APVV SK-FR-2015-0001

Objectives, project description, background, proposed research

Finding the optimal solution to a problem is an every day struggle. The mankind has been in search of optimality to any problem in every aspect of life such as work. These optimization problems can differ in many aspects. For example in research work we want to find the optimal control for distillation columns, heat exchangers or membrane processes to maximize the profit and the minimize the production costs. In normal life we can also face many optimization problems without realizing it. These can be for example which way should I choose to come to work in minimum time. To solve all these optimization problems we can use several optimization methods from the field of dynamic optimization. In this research project we will focus mainly on the chemical processes.

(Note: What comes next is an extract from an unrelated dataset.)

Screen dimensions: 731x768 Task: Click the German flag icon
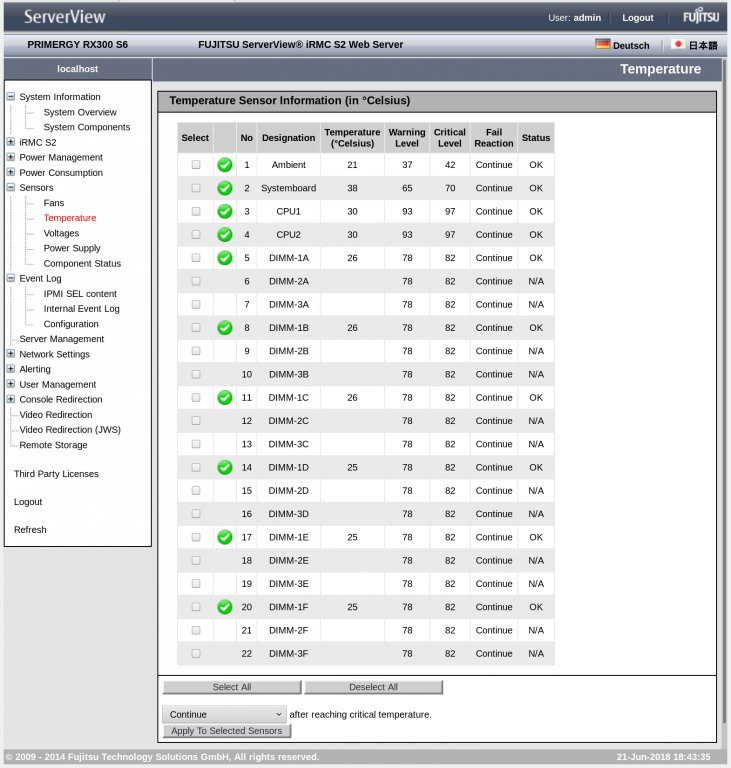(x=602, y=44)
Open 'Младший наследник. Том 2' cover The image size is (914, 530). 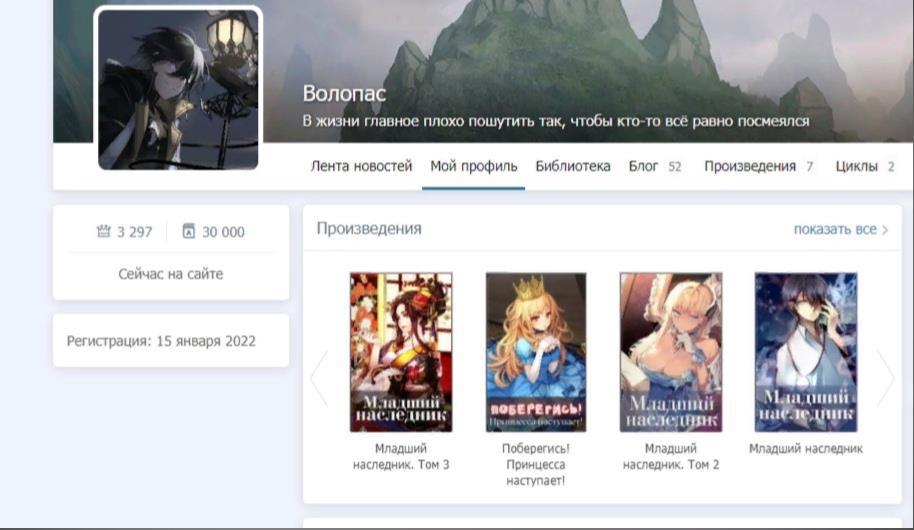pyautogui.click(x=670, y=352)
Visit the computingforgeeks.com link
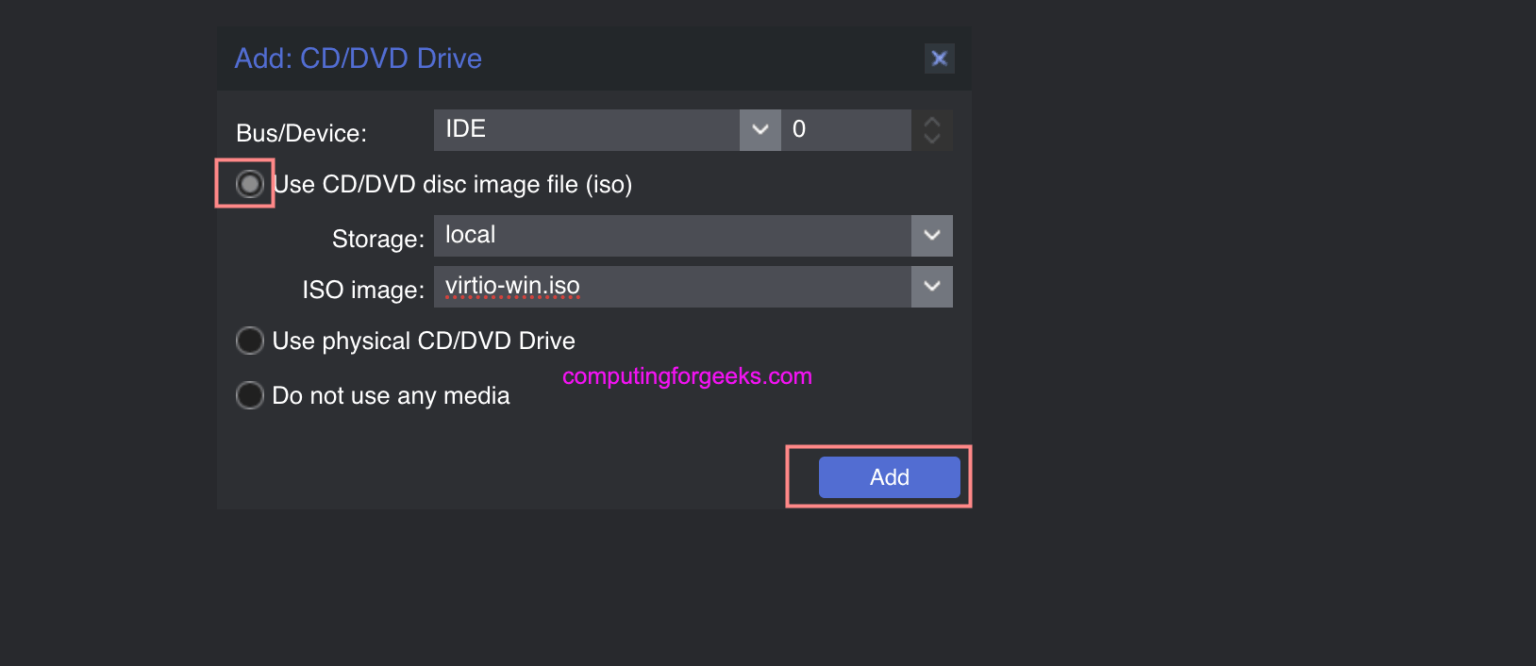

We have to perform the following steps to solve a general optimization problem using dynamic optimization: (i) modeling step, where the process is described by mathematical equations to identify its behavior, (ii) problem formulation, where the objective of the optimization, all constraints, and decision variables are defined, (iii) the last step is the computational step, where the optimal profiles of decision variables are determined. It is important to point out that these optimal profiles only guarantee optimality for the mathematical model used. However, when applied to a real process, these profiles are optimal only when the model perfectly matches the process which is rarely the case in practice. Indeed, the uncertainty resulting from model mismatch and process disturbances are such that the model-based optimal profiles will probably not be optimal for the process. The application of these profiles to the process generally leads to the violation of certain constraints and/or to suboptimal performance.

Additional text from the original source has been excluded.